FIG. 2 shows an electrical circuit equivalent to the structure described above. This is a device formed by a bipolar transistor T1 and by an N-channel MOSFET transistor T2, both with vertical conduction, in the emitter switching configuration. As can easily be seen, the emitter and base regions of the npn transistor T1 are constituted by the regions 14 and 13 of FIG. 1, respectively, and the collector region of the transistor T1 is constituted substantially by the regions of the epitaxial layer 11 and of the layer 10 which are disposed beneath the base region 13. The source region of the MOSFET transistor T2 is constituted by the N+ region 26 which is connected to the body region 25 on the surface by the metal strip 4 which constitutes the electrode S of the device. The drain region of T2 is constituted by the zone of the epitaxial layer 12 disposed beneath the body region 25 bordering the emitter region 14. The collector electrode of T1, the source electrode of T2, the base electrode of T1 and the gate electrode of T2 constitute the electrodes C, S, B and G of the device.
The resistance (RCSon) between the power terminals of the device during conduction is given by the sum of the resistance between the collector and the emitter of the bipolar power transistor T1 and the resistance between the drain and source of the MOSFET transistor T2. Naturally, if the device is constituted by a plurality of elemental functional components, the resistance between its power terminals is given by the resistances RCSon of its components in parallel. In some applications the contribution of the vertical MOSFET transistor to the resistance RCSon is considered excessive.
An embodiment of the present invention provides a device with integrated bipolar and MOSFET transistors in an emitter switching configuration which, when conductive, has a lower resistance than known devices.

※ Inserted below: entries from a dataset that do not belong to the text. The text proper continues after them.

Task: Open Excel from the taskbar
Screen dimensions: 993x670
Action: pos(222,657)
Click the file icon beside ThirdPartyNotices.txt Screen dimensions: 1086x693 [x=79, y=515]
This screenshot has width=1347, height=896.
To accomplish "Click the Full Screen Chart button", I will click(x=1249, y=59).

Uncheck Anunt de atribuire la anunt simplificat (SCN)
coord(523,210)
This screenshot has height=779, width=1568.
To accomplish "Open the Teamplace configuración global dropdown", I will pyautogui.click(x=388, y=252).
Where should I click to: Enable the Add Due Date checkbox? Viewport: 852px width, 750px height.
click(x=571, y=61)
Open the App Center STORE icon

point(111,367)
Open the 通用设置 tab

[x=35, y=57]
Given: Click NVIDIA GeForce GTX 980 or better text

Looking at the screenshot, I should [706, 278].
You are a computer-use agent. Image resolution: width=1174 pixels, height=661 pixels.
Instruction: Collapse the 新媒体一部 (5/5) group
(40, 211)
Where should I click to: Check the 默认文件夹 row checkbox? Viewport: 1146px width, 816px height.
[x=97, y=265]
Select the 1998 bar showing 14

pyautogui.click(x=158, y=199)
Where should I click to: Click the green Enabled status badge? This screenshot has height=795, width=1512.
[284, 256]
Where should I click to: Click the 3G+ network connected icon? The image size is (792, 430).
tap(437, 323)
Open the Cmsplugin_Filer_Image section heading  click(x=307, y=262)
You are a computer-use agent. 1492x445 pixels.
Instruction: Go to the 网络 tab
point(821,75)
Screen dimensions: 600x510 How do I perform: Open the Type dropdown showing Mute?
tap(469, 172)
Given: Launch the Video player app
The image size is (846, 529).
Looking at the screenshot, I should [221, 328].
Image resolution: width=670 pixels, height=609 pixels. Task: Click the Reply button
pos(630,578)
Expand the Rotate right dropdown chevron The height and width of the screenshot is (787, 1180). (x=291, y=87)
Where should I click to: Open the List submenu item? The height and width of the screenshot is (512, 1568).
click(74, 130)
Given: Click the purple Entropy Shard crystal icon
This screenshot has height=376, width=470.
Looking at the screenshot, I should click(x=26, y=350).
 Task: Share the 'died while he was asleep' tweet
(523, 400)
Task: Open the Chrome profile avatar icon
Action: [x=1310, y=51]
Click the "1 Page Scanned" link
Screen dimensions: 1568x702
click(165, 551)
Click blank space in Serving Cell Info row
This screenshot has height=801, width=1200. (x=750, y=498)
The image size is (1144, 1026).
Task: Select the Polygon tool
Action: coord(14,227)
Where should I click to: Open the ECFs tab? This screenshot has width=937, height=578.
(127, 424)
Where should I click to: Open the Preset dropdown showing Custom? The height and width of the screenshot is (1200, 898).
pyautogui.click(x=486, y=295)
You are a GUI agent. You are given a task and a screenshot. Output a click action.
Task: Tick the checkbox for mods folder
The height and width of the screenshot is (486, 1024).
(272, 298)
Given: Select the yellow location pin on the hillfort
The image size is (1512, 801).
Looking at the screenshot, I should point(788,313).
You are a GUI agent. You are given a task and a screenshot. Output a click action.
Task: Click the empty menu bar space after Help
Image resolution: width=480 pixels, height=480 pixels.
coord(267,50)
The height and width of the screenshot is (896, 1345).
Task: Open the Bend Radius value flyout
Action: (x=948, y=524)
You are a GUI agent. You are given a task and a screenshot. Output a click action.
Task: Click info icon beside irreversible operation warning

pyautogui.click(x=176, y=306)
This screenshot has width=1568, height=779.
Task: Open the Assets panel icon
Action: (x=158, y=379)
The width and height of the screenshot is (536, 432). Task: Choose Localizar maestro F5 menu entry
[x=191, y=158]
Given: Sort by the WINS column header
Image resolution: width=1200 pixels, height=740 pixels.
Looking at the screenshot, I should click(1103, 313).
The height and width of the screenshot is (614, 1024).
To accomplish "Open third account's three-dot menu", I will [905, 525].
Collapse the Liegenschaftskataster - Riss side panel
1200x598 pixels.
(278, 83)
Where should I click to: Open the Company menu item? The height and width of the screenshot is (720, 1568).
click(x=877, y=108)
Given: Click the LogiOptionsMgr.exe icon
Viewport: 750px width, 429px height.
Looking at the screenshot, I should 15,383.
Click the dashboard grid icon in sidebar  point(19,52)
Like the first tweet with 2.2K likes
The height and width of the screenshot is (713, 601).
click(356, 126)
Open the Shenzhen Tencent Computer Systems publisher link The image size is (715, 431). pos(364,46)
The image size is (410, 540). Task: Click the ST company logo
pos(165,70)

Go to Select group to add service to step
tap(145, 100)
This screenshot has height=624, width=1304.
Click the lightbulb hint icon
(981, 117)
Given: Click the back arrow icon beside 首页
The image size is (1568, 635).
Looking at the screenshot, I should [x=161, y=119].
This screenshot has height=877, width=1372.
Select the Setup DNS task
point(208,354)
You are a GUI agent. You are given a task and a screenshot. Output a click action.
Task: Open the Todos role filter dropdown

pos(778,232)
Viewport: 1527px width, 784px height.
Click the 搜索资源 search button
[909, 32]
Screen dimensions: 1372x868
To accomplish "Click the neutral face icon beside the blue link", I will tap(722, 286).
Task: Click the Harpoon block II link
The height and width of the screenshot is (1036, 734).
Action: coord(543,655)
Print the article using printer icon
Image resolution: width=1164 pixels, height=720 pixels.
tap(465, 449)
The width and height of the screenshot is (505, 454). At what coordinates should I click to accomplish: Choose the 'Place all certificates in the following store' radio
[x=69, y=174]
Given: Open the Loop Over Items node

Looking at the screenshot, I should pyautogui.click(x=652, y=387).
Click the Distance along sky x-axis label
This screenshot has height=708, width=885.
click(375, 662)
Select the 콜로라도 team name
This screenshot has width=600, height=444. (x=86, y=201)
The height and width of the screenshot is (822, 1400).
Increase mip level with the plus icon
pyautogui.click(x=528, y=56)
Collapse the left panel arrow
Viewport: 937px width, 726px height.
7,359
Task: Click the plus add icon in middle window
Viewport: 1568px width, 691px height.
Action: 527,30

An embodiment of the invention is directed to device with a bipolar transistor and a MOSFET transistor connected to one another and integrated in a chip of semiconductor material. The device includes a semiconductive layer of a first conductivity type, which comprises a first conduction region of the bipolar transistor; a first buried region of a second conductivity type, which is buried in the semiconductive layer and forms a base region of the bipolar transistor; a second buried region of the first conductivity type, which is buried in the semiconductive layer, is positioned on the base region, and comprises a second conduction region of the bipolar transistor. In contrast to the prior art, the device also includes a well region of the second conductivity type, which extends downward from a front surface of the chip; a first MOSFET conduction region of the first conductivity type extending downward into the well region from the front surface of the chip; a second MOSFET conduction region of the first conductivity type, which contacts and extends upward from the second conduction region of the bipolar transistor into a position between and spaced apart from the first and second portions of the first MOSFET conduction region, thereby defining a channel of the MOSFET transistor within the well region and between the first and second MOSFET conduction regions; and a strip of electrically conductive material disposed over the channel and insulated from the channel by a layer of insulating material, the strip functioning a gate electrode of the MOSFET transistor.